WASHINGTON, November 20, 2013 – From the very first chord, the Estonian Philharmonic Chamber Choir revealed itself as a quietly confident, masterful ensemble. Surely the highlight of this year’s Georgetown Concert Series, this Grammy Award-winning choir clearly demonstrated why they are held in such high esteem in the choral world, not to mention why they are Estonian composer Arvo Pärt’s favorite choral ensemble.

While the choir is known primarily for their luminous Pärt interpretations, the first half of Wednesday night’s program consisted of music by Rudolf Tobias and Johannes Brahms. Beginning with the latter’s “Warum ist da Licht gegeben den Mühseligen?” (“Wherefore hath the light been given to a heart sorrowful?”) (Op. 74), maestro Daniel Reuss (who conducted with tuning fork in hand) moved the ensemble efficiently through an authoritative performance, taking such brief pauses between movements to make the pieces flow neatly together.

A wonderfully human moment occurred in the midst of the three short but highly challenging Tobias pieces that followed the Brahms when the choir momentarily collapsed during a “false start” of sorts. Reuss turned to the audience with a half bow of apology, rebooted his choir, and proceeded by leading yet another almost flawless performance. This impressive recovery was received with delight by what already was clearly a partisan crowd.

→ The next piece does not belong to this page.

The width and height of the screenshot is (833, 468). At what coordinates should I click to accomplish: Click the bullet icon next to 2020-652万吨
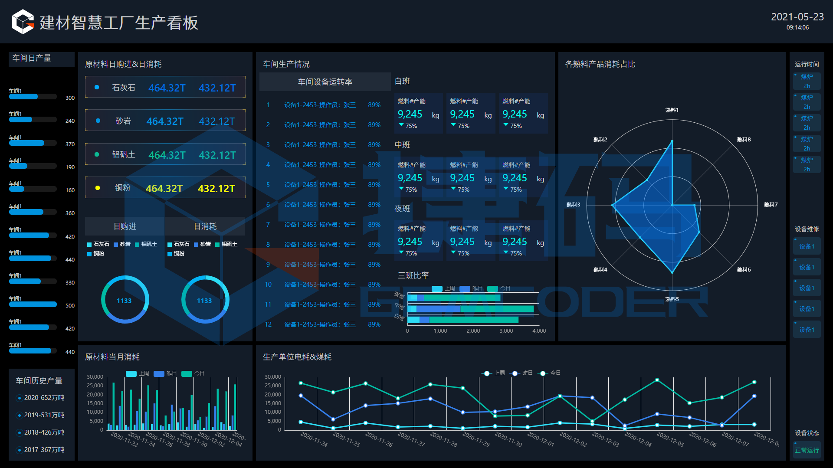point(19,398)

The choir returned to its musical home in the second half of the program, beginning with Arvo Pärt’s “Two Slavonic Psalms.” It was in Pärt’s notoriously difficult-to-sing compositions that this group truly demonstrated their interpretative expertise, handling the composer’s difficult leaps, exposed lines, and demanding harmonic mutations with seeming ease. All that was left was to enjoy a riveting encounter with beauty, knowing that one was experiencing Pärt’s music as the composer himself would surely intend.

Reuss let the “Two Slavonic Psalms” flow almost immediately into Alfred Schnittke’s “The Sacred Hymns.” While programmatically disorienting, one wonders if this was by design, as Schnittke’s language can be highly complimentary to Pärt’s.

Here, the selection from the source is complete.